São Paulo - Apenas um flerte, que pode virar namoro, mas que ainda está longe de ser um casamento. Foi assim que o presidente do Corinthians, Mário Gobbi, definiu a negociação do clube para contratar o atacante brasileiro Alexandre Pato, do Milan.
A ordem na diretoria do Corinthians é não iludir o torcedor com a expectativa da chegada de Pato. Mesmo que o atacante seja o grande sonho de consumo corintiano desde o meio do ano e o negócio esteja perto de ser concretizado.

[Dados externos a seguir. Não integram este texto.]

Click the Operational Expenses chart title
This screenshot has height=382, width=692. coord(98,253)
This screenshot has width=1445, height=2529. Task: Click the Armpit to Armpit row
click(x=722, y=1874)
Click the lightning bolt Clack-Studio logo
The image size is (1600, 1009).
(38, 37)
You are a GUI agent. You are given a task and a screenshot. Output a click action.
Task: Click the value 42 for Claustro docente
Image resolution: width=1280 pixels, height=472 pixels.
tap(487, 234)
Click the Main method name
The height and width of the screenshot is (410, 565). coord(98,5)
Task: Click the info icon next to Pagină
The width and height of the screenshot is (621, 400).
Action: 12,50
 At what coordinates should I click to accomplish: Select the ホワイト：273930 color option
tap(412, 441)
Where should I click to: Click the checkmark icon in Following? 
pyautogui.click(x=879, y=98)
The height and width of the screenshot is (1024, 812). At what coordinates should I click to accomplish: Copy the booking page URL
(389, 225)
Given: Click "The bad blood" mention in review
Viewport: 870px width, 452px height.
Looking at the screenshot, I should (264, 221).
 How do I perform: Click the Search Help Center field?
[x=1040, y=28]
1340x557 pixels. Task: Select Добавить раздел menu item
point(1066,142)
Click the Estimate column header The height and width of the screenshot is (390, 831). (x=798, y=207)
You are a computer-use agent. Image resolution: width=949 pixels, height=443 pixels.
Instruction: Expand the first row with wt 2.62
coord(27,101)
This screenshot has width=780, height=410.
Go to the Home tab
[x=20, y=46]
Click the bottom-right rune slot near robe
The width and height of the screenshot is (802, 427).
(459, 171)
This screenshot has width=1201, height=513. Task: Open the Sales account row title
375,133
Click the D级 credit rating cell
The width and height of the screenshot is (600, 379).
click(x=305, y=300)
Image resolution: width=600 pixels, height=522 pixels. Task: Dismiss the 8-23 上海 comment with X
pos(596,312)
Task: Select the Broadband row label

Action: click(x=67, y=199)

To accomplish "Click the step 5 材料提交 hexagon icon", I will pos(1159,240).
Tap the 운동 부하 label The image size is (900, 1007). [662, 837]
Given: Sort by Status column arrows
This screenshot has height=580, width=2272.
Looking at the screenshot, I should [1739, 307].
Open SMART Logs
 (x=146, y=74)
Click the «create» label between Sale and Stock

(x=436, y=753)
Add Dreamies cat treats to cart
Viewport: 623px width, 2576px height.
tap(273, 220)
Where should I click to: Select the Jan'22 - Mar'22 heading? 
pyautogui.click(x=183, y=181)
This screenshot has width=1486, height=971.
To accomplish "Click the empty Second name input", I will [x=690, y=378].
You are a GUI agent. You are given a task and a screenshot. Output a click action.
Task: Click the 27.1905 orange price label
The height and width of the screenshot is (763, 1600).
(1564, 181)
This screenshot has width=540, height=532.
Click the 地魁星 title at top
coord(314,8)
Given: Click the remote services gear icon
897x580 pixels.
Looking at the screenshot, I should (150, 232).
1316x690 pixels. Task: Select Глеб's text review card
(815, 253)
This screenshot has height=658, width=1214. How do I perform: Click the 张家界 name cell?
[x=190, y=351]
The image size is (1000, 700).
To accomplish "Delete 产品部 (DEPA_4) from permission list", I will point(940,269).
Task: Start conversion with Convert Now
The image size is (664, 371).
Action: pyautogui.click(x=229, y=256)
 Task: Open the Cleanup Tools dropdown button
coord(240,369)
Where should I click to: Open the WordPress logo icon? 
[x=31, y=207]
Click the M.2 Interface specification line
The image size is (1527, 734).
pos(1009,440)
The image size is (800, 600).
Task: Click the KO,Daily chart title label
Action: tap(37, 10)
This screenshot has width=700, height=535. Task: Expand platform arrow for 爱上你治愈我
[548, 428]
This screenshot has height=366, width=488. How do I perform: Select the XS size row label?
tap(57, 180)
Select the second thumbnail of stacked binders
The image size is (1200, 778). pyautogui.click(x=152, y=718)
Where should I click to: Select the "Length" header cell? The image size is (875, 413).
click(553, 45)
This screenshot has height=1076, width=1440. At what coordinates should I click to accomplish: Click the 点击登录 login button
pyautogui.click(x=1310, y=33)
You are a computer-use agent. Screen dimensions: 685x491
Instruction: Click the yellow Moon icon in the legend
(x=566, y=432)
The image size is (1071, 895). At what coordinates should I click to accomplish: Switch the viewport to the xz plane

Por ser uma negociação difícil, que envolve altos valores, e ainda com pé atrás após série de contusões do atacante no clube italiano, o Corinthians não divulga abertamente seu interesse com medo de o negócio dar para trás.
''A conversa sobre o Pato é embrionária. É como quando você quer namorar uma mulher: primeiro, dá uma sondada, descobre onde ela mora, pega o telefone, conversa com as amigas, vê o que ela gosta, procura saber se há o interesse. Depois, convida para o jantar, que pode ser bom ou não. De repente, você precisa investir em outros jantares para ter êxito. Só então vira namoro. Depois, você fica noivo e casa. Tudo tem seu tempo'', afirmou Mário Gobbi, que se encontra na próxima quarta-feira em São Paulo com Adriano Galliani, vice-presidente do Milan, para discutir o negócio.
Ciente de que no mundo do futebol as coisas mudam muito rápido, o presidente do Corinthians ordenou que seus diretores evitem expor o negócio e que nenhuma estratégia de marketing seja revelada, apesar de Pato ser a grande aposta para alavancar ainda mais as vendas de produtos licenciados do clube.
Desde Ronaldo que o clube não consegue alguém capaz de agitar o mercado e disparar a venda de camisas. Adriano foi um tiro n'água e Liedson não empolgou os torcedores apesar da identidade com o clube. Agora, a aposta é em Pato.